Manni hat die Fensterbank weihnachtlich dekoriert und irgendwann verwandelt sich Miesepetri wieder in einen normalen Menschen. Vielleicht hat sie die Weihnachtsdekoration überzeugt. Oder sie hat gemerkt, dass ihre miese Laune auch keine Lösung ist. Nach einer Weile findet unsere Bescherung statt. Aus Miesepetri ist mittlerweile Strahlepetri geworden, die scheinbar Spaß an der Geschenkübergabe hat und sich freut wie Bolle, wobei wir gar nicht wissen, wie Bolle sich gefreut hätte, weil er lediglich eine fiktive Person aus einem Volkslied ist. Manni hat sich viel Mühe gegeben, während ich lediglich einen Geschenkgutschein für ihn dabei habe, was mir ziemlich unangenehm ist. Geschenkgutscheine sind ein Zeichen der Kapitulation. Sie dokumentieren die eigene Ratlosigkeit und Ideenlosigkeit. Eine Bankrotterklärung, die ich so von mir nicht erwartet hatte. Bis zuletzt konnte ich mir keine sinnvolle Kleinigkeit ausdenken, so dass ich einen Gutschein besorgte, den ich auch auf den letzten Drücker erst bekam. Versagen auf ganzer Linie werde ich mir nun bis zur nächsten Weihnachtsrunde vorwerfen können. Wie konnte ich nur so werden?
Später reden wir über dies und das und Manni stellt fest, dass er noch keine Vorsätze fürs nächste Jahr hat. Petra indes hält von Vorsätzen wenig, dennoch einigen wir uns darauf, dass wir im nächsten Jahr mehr für uns alternden Körper tun müssen. Auf Sixx läuft eine Dokumentation über Verbrechensaufklärung, zu der wir immer mal hinschauen, weil man das ganz automatisch so macht. Wir sitzen jedes Jahr auf den gleichen Plätzen und für mich durchaus überraschend werden heute keine alkoholischen Getränke konsumiert. Manni präsentiert uns ein Klassenfoto aus unserer glorreichen Schulzeit, auf dem ich aber nicht zu finden bin. Möglicherweise wurde es aufgenommen nachdem ich sitzen geblieben bin. Oder ich war aus anderen Gründen verhindert. Petra ist natürlich auch nicht auf dem Foto zu sehen, weil Petra nicht mit uns auf der Schule war. Anschließend präsentiert Manni noch ein paar Sieger- und Ehrenurkunden, was beweist, dass er früher ein sportlicher Geselle war. Ich kann mich nicht erinnern, dass ich je eine Ehrenurkunde für meine sportlichen Leistungen erhalten habe, weshalb ich irgendwie enttäuscht von mir bin. Obwohl ich nicht so lange Teil dieser Klassengemeinschaft war, erkenne ich mehr der Leute auf dem Foto als Manni, was mich durchaus verwundert. Sobald ich zu Hause bin, muss ich schauen, ob ich nicht vielleicht doch irgendwo eine Ehrenurkunde habe.
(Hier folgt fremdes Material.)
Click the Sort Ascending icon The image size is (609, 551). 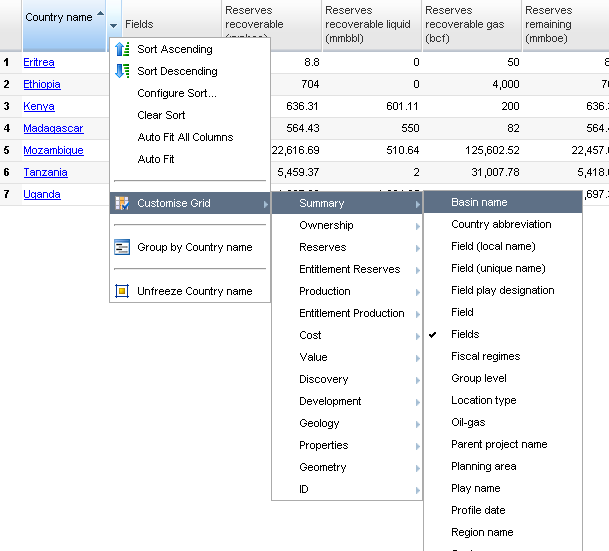122,49
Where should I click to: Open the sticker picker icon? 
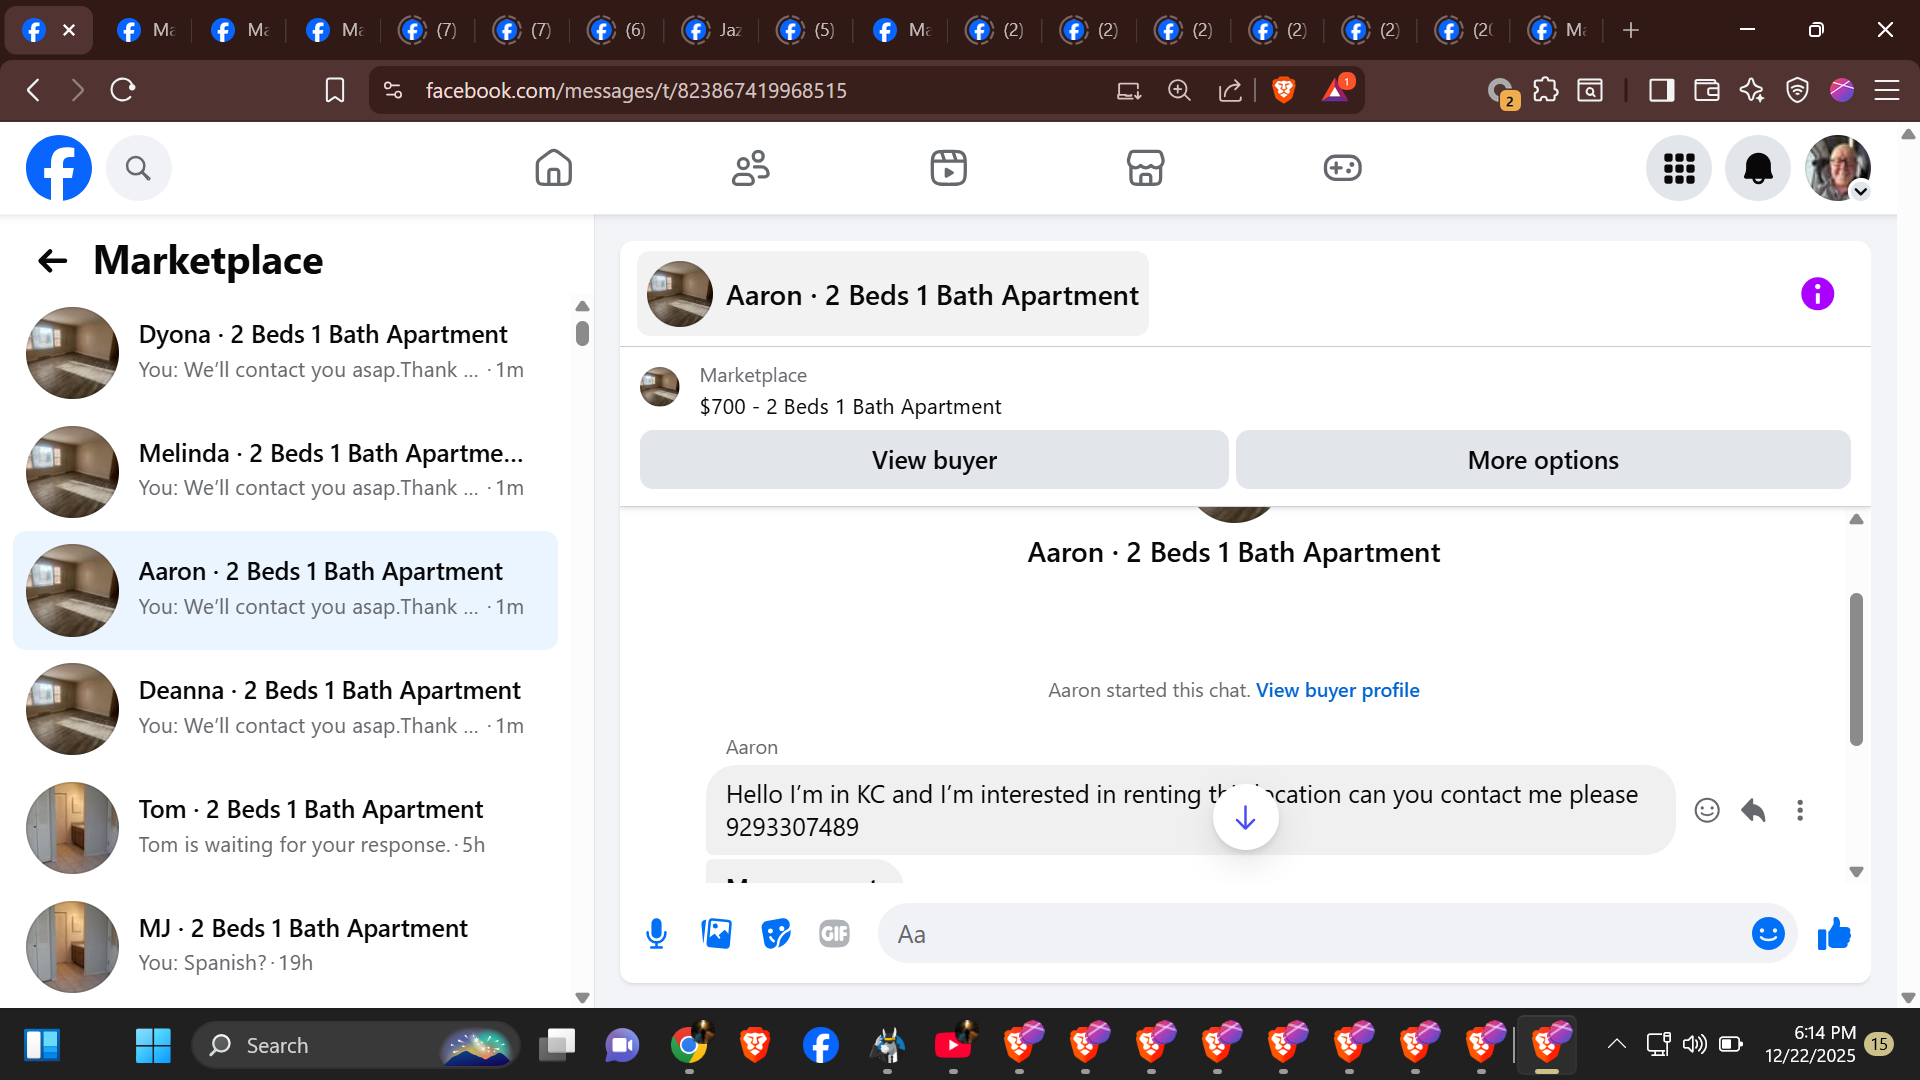pos(775,934)
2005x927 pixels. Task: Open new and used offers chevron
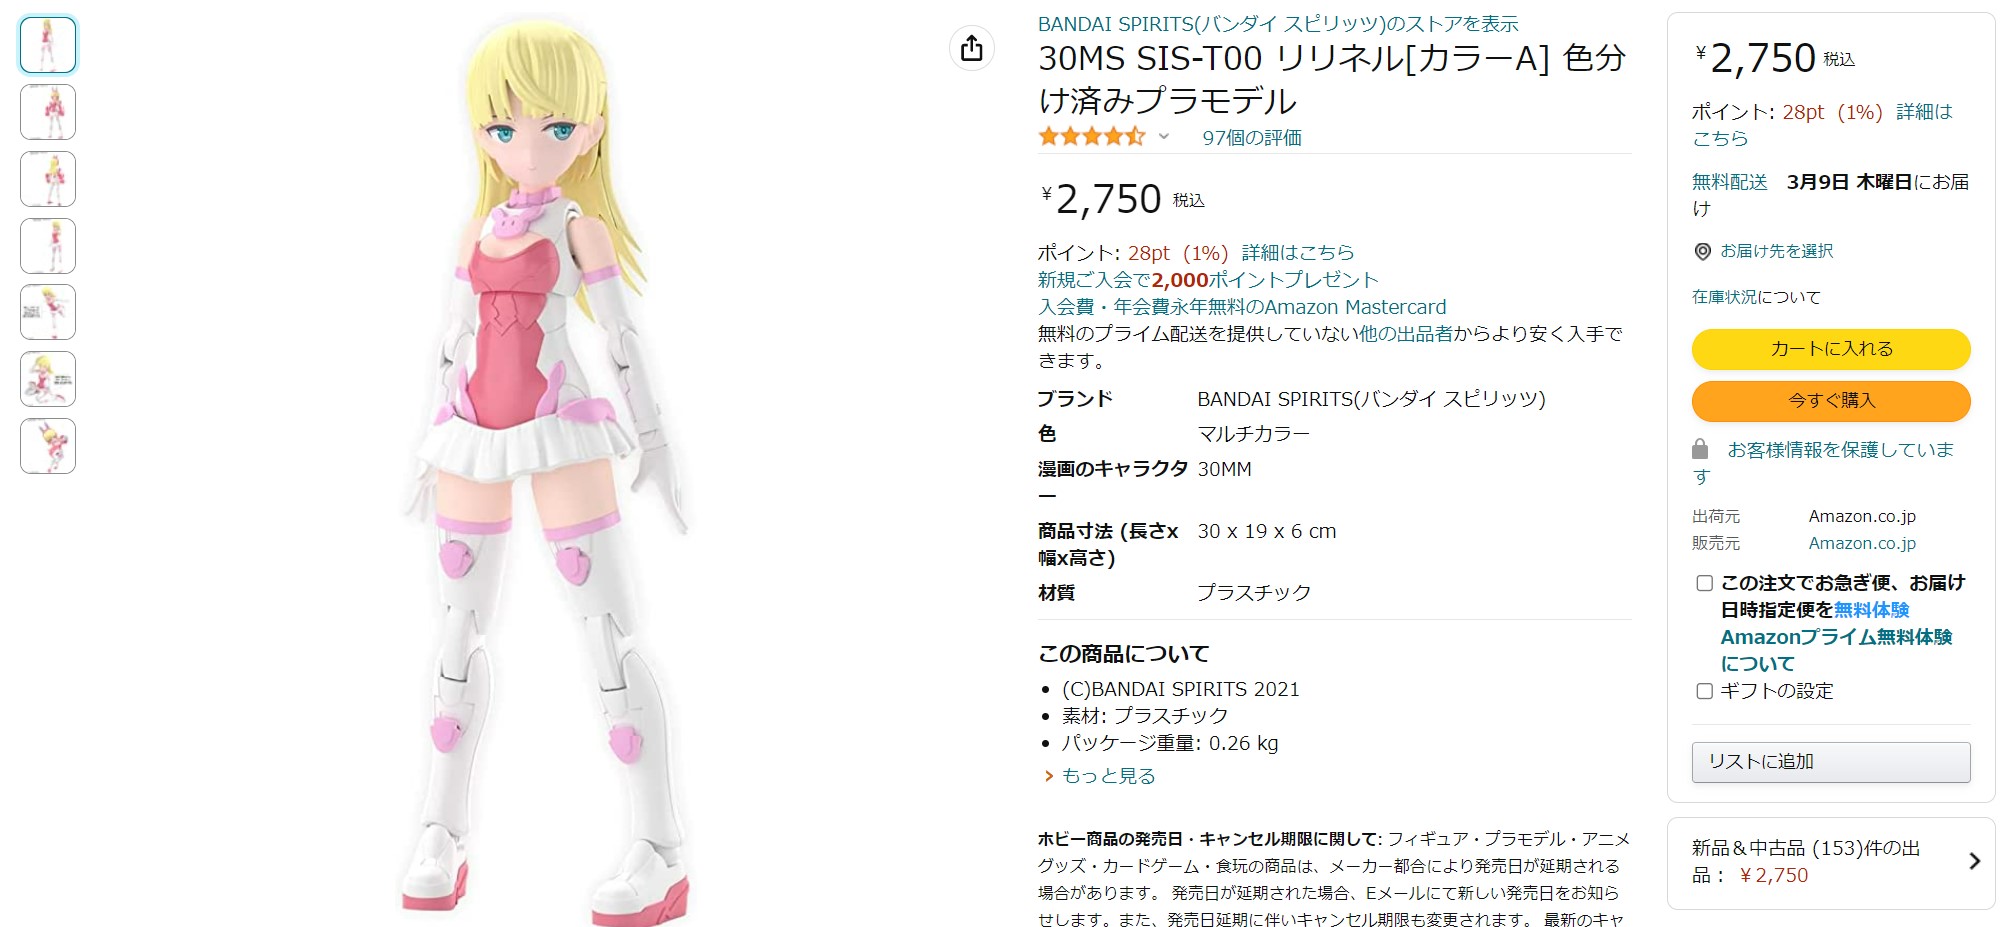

Kurz vor Mitternacht schauen wir noch ein wenig Loriot. Loriot geht eigentlich immer zur Weihnachtszeit. Nachdem Loriot gesehen wurde, verabschieden wir uns. Zu Hause öffne ich noch mein Weihnachtspaket, welches Agnes mir geschickt hat, und stelle anschließend alle meine Geschenke des Tages zusammen auf, um sie mir als Gesamtbild anzuschauen. Ich wurde heute wahrlich reichlich beschenkt, was so nicht zu erwarten war.
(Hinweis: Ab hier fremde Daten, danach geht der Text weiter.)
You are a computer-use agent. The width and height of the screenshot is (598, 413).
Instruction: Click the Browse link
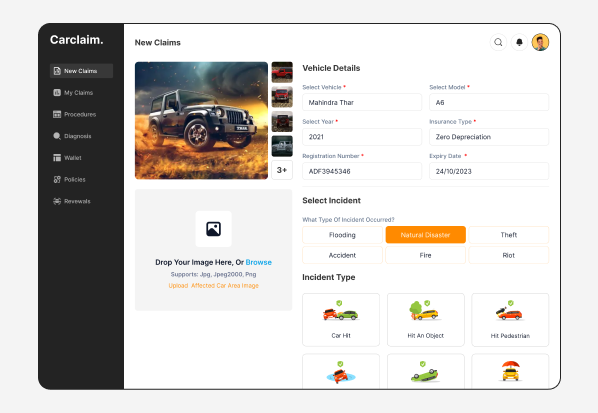coord(259,262)
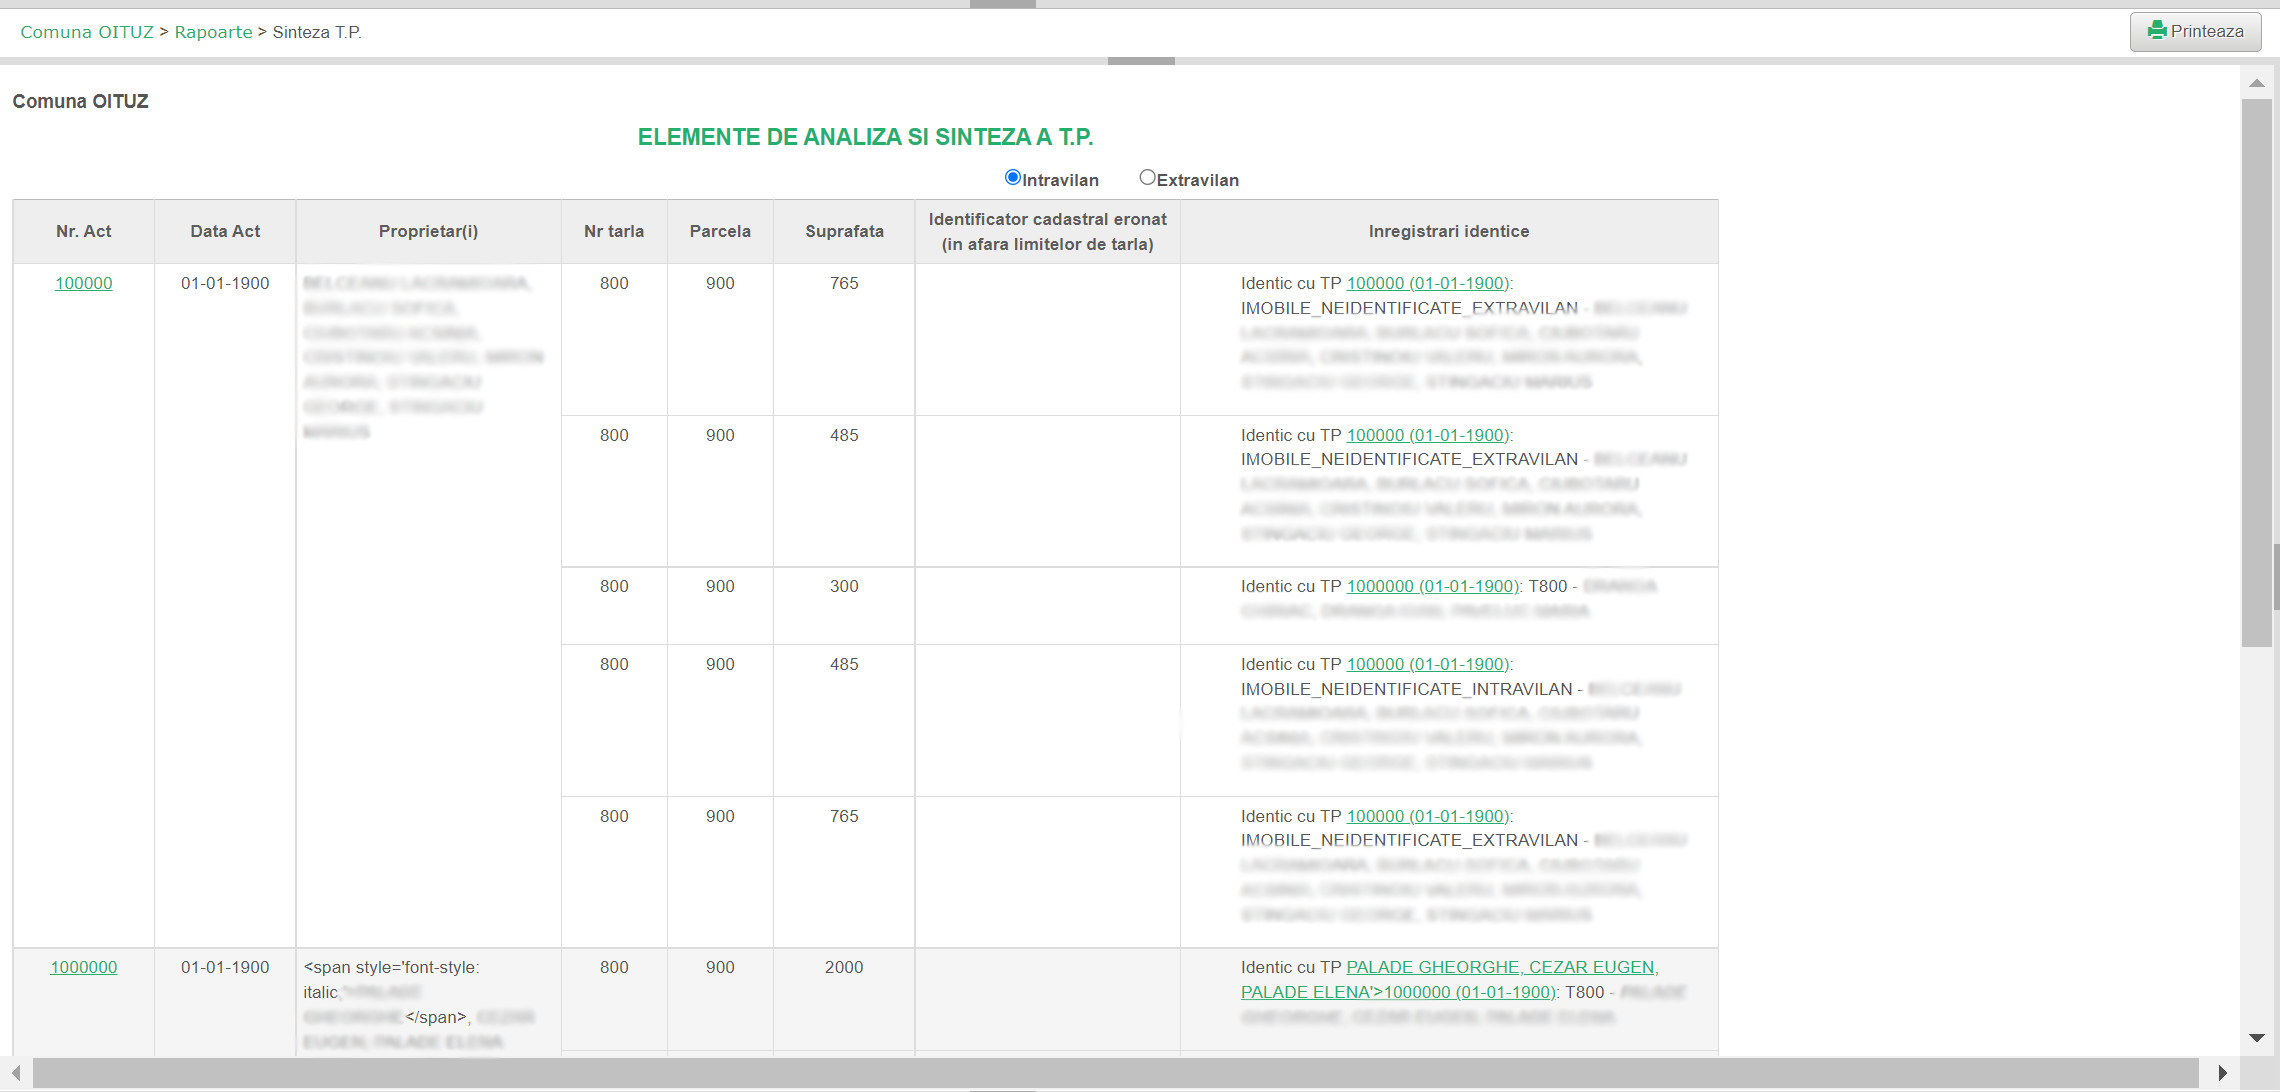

Der Schlumpf soll mich daran erinnern, dass ich oft zu viel meckere und mich vielleicht ein wenig bremsen. Ich weiß nicht, ob das klappen wird. Vielleicht werde ich eines Tages beim Meckern selber blau und bleibe es so lange bis ich endlich nicht mehr meckere. Aber auch das erscheint mir unwahrscheinlich.